Waterproofing of Concrete Structures

Dr. S. K. Manjrekar, Chairman and Managing Director, Sunanda Speciality Coatings Pvt. Ltd, Mumbai.
A conscientious good workmanship going along with correct mix design can always make the requirement of any waterproofing admixture redundant. As a matter of fact a well made concrete can have as low coefficient of hydraulic permeability (Kw) as 10-10 to 10-12 cm/sec. However, in general practice due to various reasons which include amongst them bad workmanship, incorrect design mix, lack of curing, improper compaction, excessive water: cement ratio etc., these ideal situations of permeability become very difficult to achieve.
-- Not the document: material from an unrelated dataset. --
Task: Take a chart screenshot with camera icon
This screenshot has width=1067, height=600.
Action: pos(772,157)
Thus the addition of admixtures and surface coating materials can offset various errors, increasing the possibility of producing concrete up to specifications.

Can Concrete be Made Waterproof?

Water penetrates concrete in two ways viz. (i) when there is hydrostatic pressure on one side of concrete mass, water travels through continuous channels which ultimately interconnect the two faces of concrete and (ii) water may be absorbed by capillary action and travel through the concrete to a face where it evaporates.
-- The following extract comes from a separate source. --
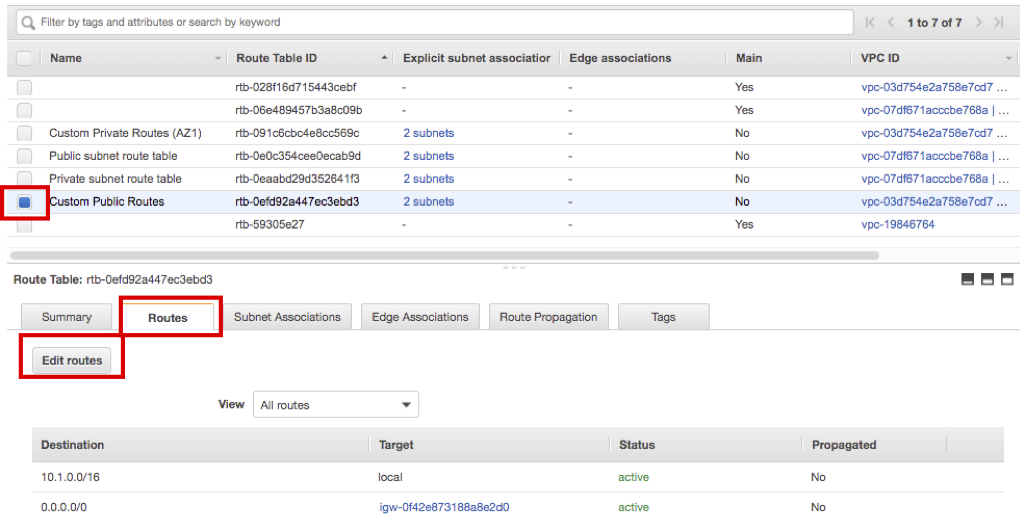
Task: Jump to last page of results
Action: coord(998,22)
The basic solution to reduce voids, number of tunnels and capillaries in concrete, is to control water–cement ratio along with proper mechanical compaction. During hydration the capillaries can get discontinuous or partly blocked due to the formation of 3 CaO.2 Sio2.3H2O which is called as “Tobermorite” or “cement gel.” To get this formation of cement gel, water-cement ratio has to be less than 0.65 to 0.70 above which this product formation is very insufficient and below which it can be proportionately more. Besides, this cement gel itself also has very low hydraulic permeability kw = 7 x 10-14 cm/sec. Following these guidelines, to attain such conditions and when aided with adequate compaction, it should not be difficult to make a perfectly impermeable concrete.
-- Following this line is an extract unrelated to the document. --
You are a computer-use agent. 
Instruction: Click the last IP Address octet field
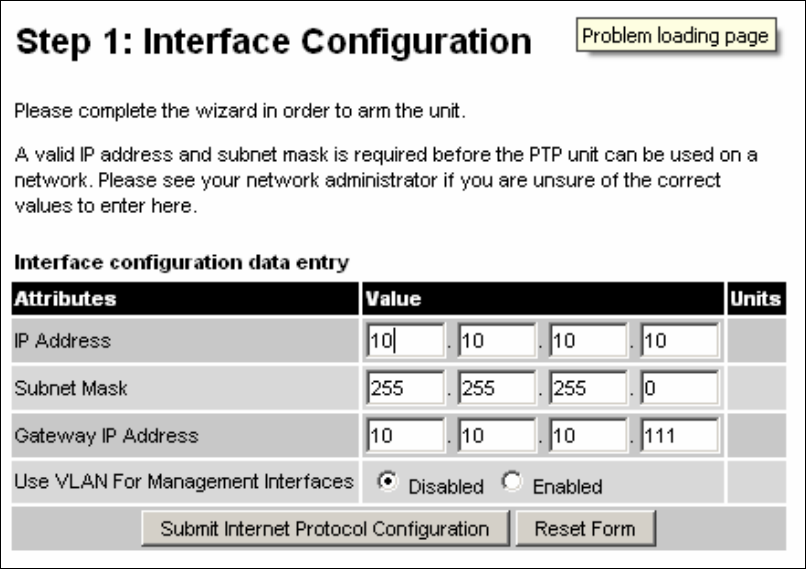[679, 341]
Anticipating this need, there have been continuous efforts of researchers as well as manufacturers to provide the industry with various alternate products which have helped all of us to make a perfectly impermeable concrete and combat this menace of leakages.

From the user's point of view, most times such wide availability of products at equally wide range of prices can prove confusing when a matter of choice comes. In such cases often the scales are tipped by the price factor when the selection is to be made and this eventually leads to discontent for the user and erosion in quality performance of the concrete may be due to improper selection. Thus it is quite imperative for all of us users/contractors/architects/ consultants/engineers etc. to understand minimum basics of the admixture technology which will enable our faculty to (i) accept that there is a need for such materials (ii) what materials are available in the market-place (iii) how they function (iv) what way are they used and finally (v) if there is need for further research and developmental efforts, if the presently available products are falling short of their expectations and promises.